We've hit this bug before and I thought we fixed it. RHGB is supposed to wait until the X server completely exits before replying to the rhgb-client --quit request. KDM start won't start until after the rhgb-client --quit call finishes. The X server is supposed to be blocking until the VT_WAITACTIVE completes before it exits. So it *should* be all synchronized, not sure why it's falling over. I wonder if the VT_WAITACTIVE call (the one in the rhgb shutdown path) is failing in the X server (or returned early), and so the X server is exiting too soon.

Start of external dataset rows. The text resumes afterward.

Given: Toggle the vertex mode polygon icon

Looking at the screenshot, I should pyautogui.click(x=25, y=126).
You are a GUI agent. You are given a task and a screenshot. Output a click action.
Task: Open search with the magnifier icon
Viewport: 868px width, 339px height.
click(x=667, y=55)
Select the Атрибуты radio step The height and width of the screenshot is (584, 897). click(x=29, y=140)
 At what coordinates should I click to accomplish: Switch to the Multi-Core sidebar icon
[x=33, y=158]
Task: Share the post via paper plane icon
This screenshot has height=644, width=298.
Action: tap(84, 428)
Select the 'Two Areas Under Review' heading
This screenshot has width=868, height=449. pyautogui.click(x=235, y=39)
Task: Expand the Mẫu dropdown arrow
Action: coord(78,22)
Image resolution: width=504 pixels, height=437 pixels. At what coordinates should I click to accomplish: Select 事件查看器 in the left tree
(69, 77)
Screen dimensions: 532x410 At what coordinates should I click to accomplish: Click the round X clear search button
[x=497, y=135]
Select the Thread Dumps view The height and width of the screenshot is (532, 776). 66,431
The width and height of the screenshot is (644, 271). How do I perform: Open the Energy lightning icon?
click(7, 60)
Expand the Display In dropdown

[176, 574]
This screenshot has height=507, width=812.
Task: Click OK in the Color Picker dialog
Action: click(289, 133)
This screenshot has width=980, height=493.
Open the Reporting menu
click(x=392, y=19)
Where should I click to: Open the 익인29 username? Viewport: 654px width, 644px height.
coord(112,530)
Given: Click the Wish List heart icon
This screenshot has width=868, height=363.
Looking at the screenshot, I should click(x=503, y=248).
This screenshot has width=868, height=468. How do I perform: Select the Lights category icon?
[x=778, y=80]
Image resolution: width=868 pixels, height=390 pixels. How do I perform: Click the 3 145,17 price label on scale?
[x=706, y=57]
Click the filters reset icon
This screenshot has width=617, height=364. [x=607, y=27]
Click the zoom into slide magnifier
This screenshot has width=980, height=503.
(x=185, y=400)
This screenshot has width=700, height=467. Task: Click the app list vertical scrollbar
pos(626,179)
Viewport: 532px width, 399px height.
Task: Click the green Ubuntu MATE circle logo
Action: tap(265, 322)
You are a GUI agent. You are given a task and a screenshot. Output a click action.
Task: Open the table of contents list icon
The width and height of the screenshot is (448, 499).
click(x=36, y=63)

Orthogonal to this, we could really use a better VT switch API. Please, please, pretty please. But. The X server will do a full VT_ACTIVATE/VT_WAITACTIVE pair at startup, to request a new tty and then wait until it's been switched to. It will also do the same thing on server exit, to switch back to the VT it started from. rhgb will wait until the X server it launched has completely exited before itself returning. So this should never happen unless kdm is trying to start an X server before rhgb has actually exited. The race your seeing shows the X server for kdm trying to switch to tty7, and then the X server for rhgb trying to release back to tty1. This implies something funky in kdm startup, since we definitely fixed this for the gdm case, and it should be doing the same thing for kdm; are you starting your display manager in some weird way? Alternatively, rhgb-client --quit might be returning before rhgb has actually exited; I'll check. The rhgb X server would have voluntarily switched away though, so in principle it could just exit without trying to VT switch if it's already switched away. I suppose by that point in the exit path the driver has already done all the cleanup it's going to do, so it should be safe, and it shouldn't have any cleanup to do anyway since it's already off the hardware. This would be a bug for fast-user-switching too: A logs in, B logs in, A's server exits and kicks B off the display.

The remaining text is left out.